** Materials provided follows **

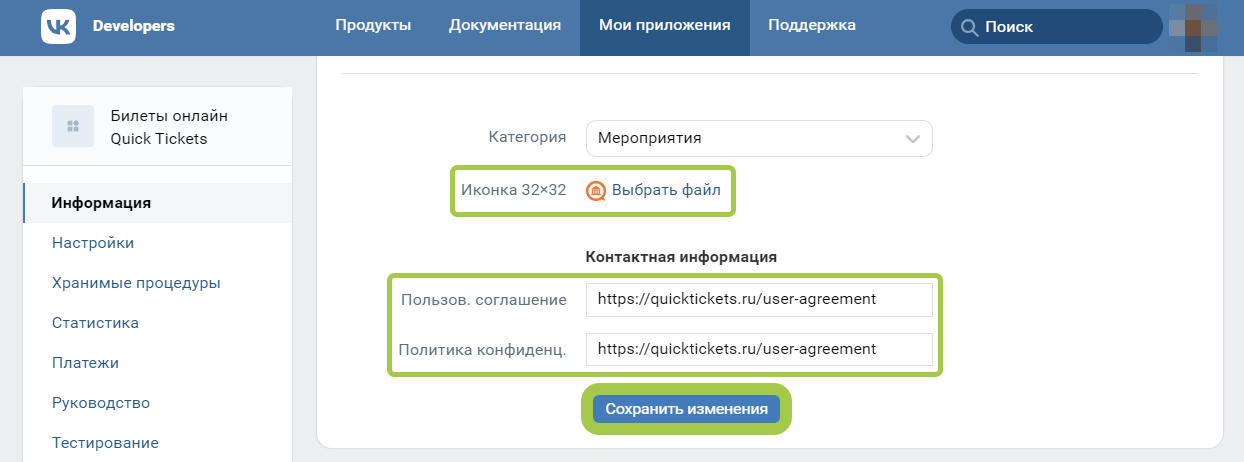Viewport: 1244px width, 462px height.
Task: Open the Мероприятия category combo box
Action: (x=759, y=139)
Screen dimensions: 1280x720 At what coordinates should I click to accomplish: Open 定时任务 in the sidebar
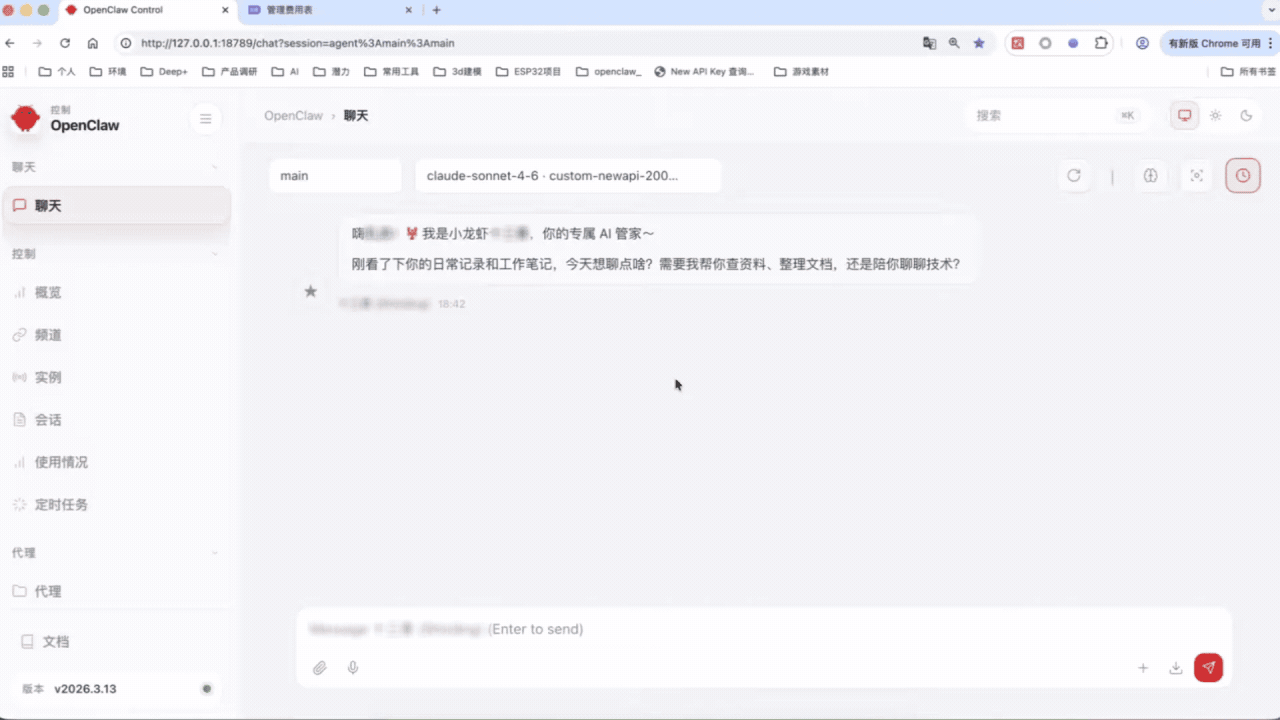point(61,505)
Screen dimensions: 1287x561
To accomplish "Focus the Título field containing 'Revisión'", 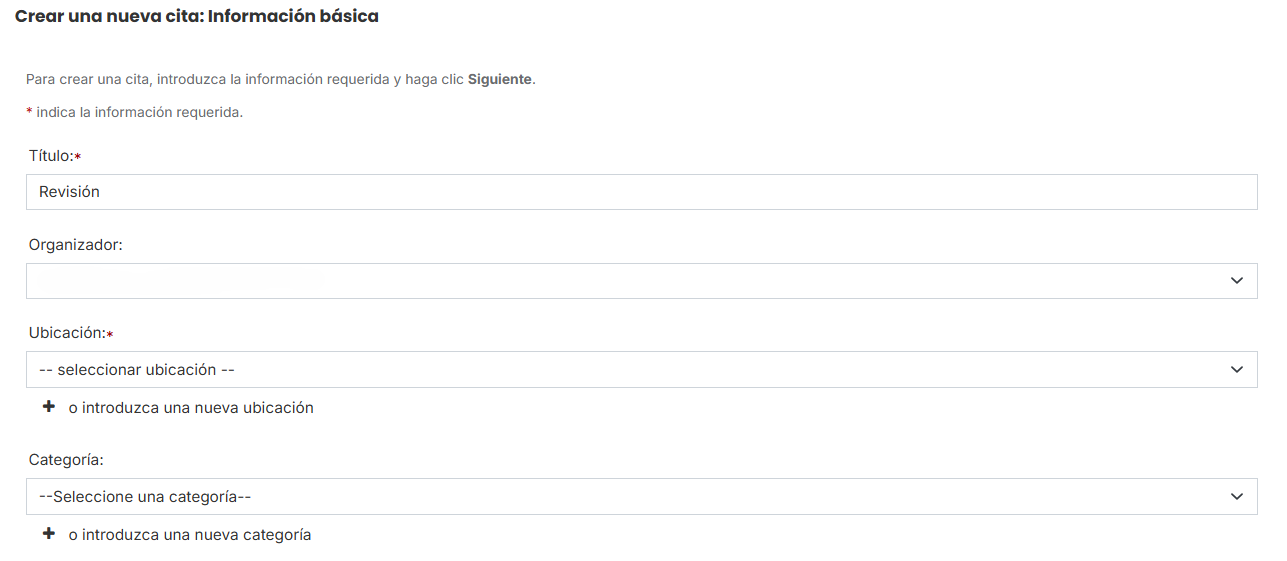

** End of Materials provided **

_Work task_
When you find the line that contains "Screen dimensions: 1280x720", retype it and every line after it through the end of the data above, exactly, with no pictures.

_Answer box_
Screen dimensions: 1280x720 At what coordinates should I click to accomplish: Open 定时任务 in the sidebar
point(61,505)
Screen dimensions: 1287x561
To accomplish "Focus the Título field containing 'Revisión'", 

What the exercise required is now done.